◆ **FRAGMENTO**:

La noche pasó lenta. Varias veces creí escuchar un silbido y había ido a la playa, pero por supuesto no encontré más que cangrejos y sapos enormes que huían de mi luz o se quedaban congelados esperando no ser vistos, quizá deslumbrados. Horas después comenzaron los ruidos dentro de la casa y poco después salió el sol. No tenía preocupación por Alex, al menos no mucha. Donde hubiera pasado la noche de seguro la gente le habría tendido la mano y le habría brindado hospitalidad. Ya habíamos aprendido que la tienda se había convertido en un equipo de seguridad más que de confort porque pese a las noches de calor sofocante que habíamos pasado en ella, estábamos aislados de los chaquistes, a los que Alex no dejaba de maldecir desde el ataque.
Serían como las nueve de la mañana cuando vi a lo lejos un punto negro. "Es él", me dije y me sentí tranquilo de no recurrir al plan de búsqueda que ya tenía elaborado. Una mujer pasaba con ropa que había bajado del tendedero y le pregunté: "¿Usted ve un punto negro allá?" Se quedó viendo al mar y dijo que sí pero que de repente se volvía blanco. Era la pala que levantaba. Pasaron unos veinte minutos y Alex llegó a la playa.

◆ **TAREA 1**:
Resume en una lista breve el párrafo del relato de la noche en la playa que empieza con "Serían como las nueve de la mañana", conservando sus hechos principales.
◆ **TAREA 2**:
Continúa el relato de la noche en la playa a partir de su última oración.

◆ **DATOS EXTRAÍDOS**:
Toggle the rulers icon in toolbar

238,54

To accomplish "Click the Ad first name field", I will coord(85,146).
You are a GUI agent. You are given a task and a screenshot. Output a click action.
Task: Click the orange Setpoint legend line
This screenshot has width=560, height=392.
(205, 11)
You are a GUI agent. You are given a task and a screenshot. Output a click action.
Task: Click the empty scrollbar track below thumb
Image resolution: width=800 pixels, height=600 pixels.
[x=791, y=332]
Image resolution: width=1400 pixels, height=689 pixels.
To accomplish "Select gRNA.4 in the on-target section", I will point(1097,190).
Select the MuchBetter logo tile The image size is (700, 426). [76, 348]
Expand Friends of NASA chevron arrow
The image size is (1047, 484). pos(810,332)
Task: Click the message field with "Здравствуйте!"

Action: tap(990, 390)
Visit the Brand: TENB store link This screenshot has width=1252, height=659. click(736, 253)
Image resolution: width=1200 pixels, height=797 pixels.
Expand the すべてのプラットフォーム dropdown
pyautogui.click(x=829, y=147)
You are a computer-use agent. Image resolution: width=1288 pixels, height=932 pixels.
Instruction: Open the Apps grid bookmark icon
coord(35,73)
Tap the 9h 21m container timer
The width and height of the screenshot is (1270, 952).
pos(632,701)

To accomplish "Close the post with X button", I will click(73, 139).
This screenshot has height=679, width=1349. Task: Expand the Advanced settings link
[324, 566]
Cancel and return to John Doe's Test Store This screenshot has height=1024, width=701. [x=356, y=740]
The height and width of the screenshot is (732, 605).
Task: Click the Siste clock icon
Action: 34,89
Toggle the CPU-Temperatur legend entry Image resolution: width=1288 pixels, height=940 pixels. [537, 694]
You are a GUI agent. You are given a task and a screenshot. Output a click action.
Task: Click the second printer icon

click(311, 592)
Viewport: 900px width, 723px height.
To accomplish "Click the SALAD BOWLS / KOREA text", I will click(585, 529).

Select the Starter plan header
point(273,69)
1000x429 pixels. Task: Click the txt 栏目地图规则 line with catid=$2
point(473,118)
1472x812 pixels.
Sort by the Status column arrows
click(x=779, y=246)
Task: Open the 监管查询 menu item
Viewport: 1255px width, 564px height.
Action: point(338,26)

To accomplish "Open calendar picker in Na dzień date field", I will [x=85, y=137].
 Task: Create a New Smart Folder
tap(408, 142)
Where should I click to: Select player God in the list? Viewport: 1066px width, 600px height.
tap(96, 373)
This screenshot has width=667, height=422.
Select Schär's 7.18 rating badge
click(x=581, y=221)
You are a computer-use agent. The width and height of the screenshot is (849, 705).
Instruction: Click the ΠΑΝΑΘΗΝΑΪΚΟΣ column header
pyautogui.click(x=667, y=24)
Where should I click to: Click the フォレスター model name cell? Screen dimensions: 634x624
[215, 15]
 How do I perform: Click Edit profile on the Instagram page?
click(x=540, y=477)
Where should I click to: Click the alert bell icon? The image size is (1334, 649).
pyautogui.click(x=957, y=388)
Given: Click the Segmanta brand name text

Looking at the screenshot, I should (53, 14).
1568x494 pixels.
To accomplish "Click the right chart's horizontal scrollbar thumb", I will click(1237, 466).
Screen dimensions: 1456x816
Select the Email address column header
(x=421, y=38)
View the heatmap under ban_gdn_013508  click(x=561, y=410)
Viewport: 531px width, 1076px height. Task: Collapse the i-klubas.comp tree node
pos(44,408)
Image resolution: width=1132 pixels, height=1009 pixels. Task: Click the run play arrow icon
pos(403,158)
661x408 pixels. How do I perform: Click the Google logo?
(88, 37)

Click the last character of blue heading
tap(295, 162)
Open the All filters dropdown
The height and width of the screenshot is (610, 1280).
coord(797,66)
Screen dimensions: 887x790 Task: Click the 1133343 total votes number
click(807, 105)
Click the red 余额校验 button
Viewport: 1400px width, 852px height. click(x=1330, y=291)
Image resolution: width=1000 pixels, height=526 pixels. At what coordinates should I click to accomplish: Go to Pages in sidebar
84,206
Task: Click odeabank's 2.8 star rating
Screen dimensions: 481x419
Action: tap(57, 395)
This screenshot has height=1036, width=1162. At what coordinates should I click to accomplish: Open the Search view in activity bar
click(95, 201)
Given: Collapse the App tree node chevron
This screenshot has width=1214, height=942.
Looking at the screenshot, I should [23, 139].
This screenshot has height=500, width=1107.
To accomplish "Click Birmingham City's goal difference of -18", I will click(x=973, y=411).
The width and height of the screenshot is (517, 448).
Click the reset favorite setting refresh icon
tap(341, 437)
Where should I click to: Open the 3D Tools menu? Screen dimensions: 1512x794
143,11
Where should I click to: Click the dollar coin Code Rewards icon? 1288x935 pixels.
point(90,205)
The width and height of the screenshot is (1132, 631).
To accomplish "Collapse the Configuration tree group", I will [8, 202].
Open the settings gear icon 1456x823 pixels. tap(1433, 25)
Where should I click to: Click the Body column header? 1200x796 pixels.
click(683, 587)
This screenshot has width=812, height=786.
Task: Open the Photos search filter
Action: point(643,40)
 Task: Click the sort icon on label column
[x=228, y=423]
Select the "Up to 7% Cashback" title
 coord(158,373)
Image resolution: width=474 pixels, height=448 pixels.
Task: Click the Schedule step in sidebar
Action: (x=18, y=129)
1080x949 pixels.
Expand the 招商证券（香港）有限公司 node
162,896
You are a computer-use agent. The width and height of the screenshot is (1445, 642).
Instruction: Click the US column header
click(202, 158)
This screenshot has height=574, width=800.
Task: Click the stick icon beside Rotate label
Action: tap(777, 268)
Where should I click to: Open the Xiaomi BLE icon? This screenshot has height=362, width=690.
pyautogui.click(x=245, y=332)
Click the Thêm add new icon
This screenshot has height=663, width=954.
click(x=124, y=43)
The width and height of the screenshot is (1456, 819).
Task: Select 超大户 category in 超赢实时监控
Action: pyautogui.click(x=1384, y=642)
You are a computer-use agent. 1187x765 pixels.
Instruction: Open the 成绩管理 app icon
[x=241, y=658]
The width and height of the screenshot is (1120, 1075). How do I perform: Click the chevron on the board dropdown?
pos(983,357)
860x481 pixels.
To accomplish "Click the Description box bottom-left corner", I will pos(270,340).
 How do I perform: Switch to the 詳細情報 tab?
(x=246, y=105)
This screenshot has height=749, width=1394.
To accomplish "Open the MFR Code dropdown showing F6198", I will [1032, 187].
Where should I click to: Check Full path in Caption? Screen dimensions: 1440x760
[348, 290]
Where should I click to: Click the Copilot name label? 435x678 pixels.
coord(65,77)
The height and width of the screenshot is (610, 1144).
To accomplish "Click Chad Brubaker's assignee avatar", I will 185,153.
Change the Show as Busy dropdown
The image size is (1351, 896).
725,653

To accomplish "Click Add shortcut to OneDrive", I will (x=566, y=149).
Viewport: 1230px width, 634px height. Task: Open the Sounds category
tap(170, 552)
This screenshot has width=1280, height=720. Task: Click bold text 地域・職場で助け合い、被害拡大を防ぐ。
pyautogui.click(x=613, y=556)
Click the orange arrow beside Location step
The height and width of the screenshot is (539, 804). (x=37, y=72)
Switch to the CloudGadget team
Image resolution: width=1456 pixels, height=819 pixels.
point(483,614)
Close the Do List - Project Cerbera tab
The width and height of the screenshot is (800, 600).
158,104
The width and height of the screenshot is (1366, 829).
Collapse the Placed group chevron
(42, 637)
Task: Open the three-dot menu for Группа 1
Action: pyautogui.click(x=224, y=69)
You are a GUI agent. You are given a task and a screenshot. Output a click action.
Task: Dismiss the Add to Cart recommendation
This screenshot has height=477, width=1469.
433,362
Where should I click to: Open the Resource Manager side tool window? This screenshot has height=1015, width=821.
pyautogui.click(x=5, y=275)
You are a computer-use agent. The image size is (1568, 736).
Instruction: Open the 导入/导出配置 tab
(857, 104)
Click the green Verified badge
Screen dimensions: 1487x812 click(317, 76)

◆ **RESPUESTA ESPERADA 1**:
- Hacia las nueve de la mañana, el narrador ve a lo lejos un punto negro en el mar y supone que es Alex.
- Se tranquiliza al pensar que no tendrá que usar el plan de búsqueda que ya había preparado.
- Le pregunta a una mujer que pasaba con ropa recién bajada del tendedero si ella también ve el punto negro.
- La mujer dice que sí, pero que a ratos se vuelve blanco: era la pala que Alex levantaba.
- Unos veinte minutos después, Alex llega a la playa.

◆ **RESPUESTA ESPERADA 2**:
En algún momento de la navegación, se sintió cansado de un brazo y me buscó. Al parecer vio mi señal y se dirigió a tierra, pero en lugar de ir a Monte Pío, se detuvo en la población anterior que yo había visto de cerca. Ahí no me encontró y, lo mismo que yo, comenzó a hacer especulaciones porque sabía que me dolía la espalda. Esperó y ya muy tarde marchó a Monte Pío, adonde llegó ya de noche. Como no me encontró se metió a un arroyo a refrescarse y al mismo tiempo ahuyentaba a los chaquistes en su hora de apogeo. Como no quería dejar al kayak en la playa, no recurrió a la hospitalidad sino que se vistió y se cubrió hasta el rostro y durmió sobre su kayak, donde pasó una noche larguísima. A la mañana siguiente remó hasta Playa Hermosa y luego a Arroyo de Liza, donde lo esperaba yo en la playa.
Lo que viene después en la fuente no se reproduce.